In conclusion, there is evidence for an association between cannabis and psychosis. It is clear that cannabinoids can cause acute transient psychotic symptoms or an acute psychosis. Also it is clear that cannabis can exacerbate psychosis in individuals with an established psychotic disorder. However, whether cannabis causes a persistent de novo psychosis independent of any other risk factors is not supported by the existing literature. More likely, cannabis is a component cause that interacts with other factors (e.g., genetic risk) to induce psychosis.

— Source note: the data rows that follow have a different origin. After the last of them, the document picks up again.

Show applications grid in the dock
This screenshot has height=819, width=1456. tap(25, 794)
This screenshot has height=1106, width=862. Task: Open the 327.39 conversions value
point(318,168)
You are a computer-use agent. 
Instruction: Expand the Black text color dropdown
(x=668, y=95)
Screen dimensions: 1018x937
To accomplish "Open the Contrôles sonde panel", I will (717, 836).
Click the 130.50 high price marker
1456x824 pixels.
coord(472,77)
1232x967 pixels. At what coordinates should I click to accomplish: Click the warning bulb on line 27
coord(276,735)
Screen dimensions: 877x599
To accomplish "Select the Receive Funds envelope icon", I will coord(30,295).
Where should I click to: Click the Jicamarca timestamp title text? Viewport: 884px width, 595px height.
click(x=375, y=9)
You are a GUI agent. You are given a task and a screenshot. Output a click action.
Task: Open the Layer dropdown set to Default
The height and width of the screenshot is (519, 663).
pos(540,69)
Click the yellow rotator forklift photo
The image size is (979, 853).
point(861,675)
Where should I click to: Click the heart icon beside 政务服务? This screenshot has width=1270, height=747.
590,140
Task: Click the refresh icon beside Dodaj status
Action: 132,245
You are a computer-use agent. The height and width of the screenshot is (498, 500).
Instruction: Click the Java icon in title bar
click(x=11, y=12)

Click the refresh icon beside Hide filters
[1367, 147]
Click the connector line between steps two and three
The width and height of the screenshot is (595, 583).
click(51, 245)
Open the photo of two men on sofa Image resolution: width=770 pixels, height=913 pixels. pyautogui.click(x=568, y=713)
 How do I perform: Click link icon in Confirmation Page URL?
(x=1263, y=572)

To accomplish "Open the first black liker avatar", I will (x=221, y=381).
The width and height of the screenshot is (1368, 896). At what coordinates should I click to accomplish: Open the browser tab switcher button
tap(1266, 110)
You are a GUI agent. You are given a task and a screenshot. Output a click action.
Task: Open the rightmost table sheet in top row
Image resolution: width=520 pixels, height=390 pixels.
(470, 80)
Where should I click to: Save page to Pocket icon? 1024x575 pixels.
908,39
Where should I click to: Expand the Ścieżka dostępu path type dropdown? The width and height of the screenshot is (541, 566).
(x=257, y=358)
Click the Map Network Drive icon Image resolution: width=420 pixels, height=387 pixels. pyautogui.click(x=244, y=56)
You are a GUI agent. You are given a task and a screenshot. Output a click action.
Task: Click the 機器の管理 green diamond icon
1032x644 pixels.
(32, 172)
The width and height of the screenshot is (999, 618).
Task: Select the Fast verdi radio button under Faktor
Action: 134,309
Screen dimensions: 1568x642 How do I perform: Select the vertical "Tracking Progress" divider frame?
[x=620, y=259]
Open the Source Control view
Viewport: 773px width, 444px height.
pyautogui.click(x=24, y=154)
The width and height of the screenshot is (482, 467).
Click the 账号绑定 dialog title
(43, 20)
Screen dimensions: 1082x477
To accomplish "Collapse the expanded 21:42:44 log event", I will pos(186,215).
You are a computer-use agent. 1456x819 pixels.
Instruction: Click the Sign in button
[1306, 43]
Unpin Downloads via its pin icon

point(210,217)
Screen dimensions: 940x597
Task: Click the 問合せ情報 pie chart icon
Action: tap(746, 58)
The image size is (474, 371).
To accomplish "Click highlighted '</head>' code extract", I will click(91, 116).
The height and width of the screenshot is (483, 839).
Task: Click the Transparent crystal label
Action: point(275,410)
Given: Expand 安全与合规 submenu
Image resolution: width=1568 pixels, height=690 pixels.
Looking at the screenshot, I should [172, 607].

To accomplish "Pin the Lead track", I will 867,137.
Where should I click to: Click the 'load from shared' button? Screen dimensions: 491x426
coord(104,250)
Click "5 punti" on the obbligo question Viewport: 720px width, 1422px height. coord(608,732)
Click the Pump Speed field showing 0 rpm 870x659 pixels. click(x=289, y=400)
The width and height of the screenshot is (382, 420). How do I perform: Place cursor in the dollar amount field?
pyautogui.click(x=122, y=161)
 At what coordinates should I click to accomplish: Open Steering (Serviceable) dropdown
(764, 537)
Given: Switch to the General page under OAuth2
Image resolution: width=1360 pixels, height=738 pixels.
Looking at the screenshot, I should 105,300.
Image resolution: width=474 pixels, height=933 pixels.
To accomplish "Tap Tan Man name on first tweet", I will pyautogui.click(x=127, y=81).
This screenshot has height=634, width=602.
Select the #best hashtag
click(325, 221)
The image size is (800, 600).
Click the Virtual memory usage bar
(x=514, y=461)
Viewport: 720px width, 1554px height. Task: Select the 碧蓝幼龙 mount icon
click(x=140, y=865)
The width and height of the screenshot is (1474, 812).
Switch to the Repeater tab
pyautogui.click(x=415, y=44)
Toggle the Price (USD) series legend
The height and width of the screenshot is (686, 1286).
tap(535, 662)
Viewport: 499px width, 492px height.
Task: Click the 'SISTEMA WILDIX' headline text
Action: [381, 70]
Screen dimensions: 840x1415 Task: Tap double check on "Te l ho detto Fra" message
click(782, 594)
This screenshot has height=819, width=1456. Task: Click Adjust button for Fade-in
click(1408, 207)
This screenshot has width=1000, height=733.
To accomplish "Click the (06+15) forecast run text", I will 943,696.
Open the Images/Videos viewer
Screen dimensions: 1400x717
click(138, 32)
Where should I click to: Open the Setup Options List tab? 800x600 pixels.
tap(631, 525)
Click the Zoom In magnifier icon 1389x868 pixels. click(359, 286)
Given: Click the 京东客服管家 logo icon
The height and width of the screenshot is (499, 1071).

Nevertheless, in the absence of known causes of schizophrenia, the role of component causes such as cannabis use remains important and warrants further study. Finally, studying the role of exogenous cannabinoids in the development of psychosis will need to be complemented by further studying a possible role of endocannabinoid dysfunction in the pathophysiology of psychosis.
By Asif R. Malik, Md. and Deepak Syril D'Souza, Md.